- **Direction**
Return every line of the items below that contains the string "Clayton", matching case exactly.
○ ○ ○
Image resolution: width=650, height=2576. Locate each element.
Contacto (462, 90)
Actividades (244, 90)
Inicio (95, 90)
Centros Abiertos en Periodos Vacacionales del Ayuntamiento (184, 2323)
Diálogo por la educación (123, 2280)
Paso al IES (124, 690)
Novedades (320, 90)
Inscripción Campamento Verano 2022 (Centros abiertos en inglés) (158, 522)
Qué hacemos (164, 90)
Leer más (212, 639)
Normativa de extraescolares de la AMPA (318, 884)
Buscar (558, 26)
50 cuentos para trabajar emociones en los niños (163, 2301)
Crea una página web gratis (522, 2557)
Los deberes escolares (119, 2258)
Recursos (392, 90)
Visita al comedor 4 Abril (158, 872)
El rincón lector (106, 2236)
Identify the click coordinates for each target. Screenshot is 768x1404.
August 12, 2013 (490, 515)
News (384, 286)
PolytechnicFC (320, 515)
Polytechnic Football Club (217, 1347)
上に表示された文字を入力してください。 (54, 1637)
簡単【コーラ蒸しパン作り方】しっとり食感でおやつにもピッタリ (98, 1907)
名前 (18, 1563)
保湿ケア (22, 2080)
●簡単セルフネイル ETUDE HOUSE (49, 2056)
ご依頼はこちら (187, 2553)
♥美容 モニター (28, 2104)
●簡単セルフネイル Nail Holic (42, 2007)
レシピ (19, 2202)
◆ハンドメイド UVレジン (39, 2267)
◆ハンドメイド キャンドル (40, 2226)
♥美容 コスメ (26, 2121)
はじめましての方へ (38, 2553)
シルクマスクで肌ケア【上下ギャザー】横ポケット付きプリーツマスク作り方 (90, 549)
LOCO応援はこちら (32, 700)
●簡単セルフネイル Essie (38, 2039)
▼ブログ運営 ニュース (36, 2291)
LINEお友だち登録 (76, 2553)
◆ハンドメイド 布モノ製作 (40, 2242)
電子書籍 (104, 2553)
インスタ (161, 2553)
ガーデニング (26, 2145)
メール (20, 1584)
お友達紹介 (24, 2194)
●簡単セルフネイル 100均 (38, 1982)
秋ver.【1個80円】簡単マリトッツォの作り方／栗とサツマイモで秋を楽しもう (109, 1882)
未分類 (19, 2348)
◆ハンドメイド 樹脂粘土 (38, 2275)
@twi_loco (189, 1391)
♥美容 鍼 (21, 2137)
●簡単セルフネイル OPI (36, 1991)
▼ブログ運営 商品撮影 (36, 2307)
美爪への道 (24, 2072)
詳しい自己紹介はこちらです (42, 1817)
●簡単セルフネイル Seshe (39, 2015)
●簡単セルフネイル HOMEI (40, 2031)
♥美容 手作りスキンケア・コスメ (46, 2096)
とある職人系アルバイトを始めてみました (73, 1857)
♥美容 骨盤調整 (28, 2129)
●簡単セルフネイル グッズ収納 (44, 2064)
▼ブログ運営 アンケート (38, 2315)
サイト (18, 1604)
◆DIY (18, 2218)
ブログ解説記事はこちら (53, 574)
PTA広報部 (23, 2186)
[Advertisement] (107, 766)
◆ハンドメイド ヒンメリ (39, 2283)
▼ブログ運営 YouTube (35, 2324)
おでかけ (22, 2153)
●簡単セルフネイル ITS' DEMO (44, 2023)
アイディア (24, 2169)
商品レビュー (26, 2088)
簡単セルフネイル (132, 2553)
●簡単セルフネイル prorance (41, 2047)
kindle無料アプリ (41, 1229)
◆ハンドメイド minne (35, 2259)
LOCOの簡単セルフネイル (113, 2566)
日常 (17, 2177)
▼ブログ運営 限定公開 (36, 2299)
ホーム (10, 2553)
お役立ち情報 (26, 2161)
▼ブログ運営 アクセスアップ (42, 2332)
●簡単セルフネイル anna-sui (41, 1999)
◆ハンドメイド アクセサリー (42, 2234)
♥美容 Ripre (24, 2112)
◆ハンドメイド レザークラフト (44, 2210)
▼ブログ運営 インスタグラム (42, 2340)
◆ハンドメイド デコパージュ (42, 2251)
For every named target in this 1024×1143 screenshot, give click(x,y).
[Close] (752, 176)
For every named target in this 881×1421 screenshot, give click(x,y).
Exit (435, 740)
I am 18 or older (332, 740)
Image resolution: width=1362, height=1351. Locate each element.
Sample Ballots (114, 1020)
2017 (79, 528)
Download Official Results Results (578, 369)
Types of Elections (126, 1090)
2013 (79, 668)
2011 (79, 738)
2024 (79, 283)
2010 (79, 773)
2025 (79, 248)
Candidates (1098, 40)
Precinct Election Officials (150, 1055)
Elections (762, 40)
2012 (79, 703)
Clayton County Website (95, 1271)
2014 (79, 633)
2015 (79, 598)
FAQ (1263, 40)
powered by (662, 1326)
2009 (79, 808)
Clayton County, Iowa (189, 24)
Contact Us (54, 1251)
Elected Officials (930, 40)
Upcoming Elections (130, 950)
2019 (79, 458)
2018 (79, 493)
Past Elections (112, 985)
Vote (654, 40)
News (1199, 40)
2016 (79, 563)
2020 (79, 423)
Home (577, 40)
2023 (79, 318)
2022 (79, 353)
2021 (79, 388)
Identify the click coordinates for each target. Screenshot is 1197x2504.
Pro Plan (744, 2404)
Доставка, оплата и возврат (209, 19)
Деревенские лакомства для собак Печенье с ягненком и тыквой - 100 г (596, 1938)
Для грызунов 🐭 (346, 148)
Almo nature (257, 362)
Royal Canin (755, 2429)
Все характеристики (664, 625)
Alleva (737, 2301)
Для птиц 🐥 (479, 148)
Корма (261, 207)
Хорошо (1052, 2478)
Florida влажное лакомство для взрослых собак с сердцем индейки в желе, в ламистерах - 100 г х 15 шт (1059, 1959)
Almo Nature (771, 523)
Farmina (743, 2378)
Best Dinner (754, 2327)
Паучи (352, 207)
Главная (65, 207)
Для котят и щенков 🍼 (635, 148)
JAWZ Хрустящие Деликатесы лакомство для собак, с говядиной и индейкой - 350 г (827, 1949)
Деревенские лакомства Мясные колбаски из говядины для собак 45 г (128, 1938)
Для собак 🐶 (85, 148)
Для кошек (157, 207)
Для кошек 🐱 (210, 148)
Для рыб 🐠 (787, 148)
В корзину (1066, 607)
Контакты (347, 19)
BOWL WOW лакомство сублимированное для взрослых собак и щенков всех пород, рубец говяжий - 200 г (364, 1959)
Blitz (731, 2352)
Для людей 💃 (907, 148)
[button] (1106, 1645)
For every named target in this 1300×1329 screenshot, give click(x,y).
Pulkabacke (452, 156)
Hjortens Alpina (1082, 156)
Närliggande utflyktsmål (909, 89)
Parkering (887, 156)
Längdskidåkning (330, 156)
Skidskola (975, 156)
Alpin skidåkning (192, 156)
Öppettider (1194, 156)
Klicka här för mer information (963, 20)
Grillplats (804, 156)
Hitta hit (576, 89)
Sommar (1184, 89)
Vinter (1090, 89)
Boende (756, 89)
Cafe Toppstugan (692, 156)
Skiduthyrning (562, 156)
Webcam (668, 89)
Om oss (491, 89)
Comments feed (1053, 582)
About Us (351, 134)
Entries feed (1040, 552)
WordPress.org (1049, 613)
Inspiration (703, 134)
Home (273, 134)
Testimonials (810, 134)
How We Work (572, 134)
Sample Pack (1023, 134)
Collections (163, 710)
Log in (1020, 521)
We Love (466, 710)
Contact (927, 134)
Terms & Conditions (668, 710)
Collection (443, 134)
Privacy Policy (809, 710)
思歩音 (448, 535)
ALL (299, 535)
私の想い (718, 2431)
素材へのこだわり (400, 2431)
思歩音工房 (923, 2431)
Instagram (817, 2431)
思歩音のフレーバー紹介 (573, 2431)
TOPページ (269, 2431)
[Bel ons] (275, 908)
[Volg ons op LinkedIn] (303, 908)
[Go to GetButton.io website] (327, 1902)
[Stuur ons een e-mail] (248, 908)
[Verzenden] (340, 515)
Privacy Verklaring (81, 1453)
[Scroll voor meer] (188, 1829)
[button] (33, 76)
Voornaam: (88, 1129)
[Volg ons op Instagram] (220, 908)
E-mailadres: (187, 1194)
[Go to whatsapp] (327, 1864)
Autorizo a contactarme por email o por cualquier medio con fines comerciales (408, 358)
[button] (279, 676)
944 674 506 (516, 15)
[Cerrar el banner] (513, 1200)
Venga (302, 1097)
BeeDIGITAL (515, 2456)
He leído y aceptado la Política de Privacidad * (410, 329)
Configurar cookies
○ ○ ○
- **Output for this exercise**
Clayton County Website (95, 1271)
Clayton County, Iowa (189, 24)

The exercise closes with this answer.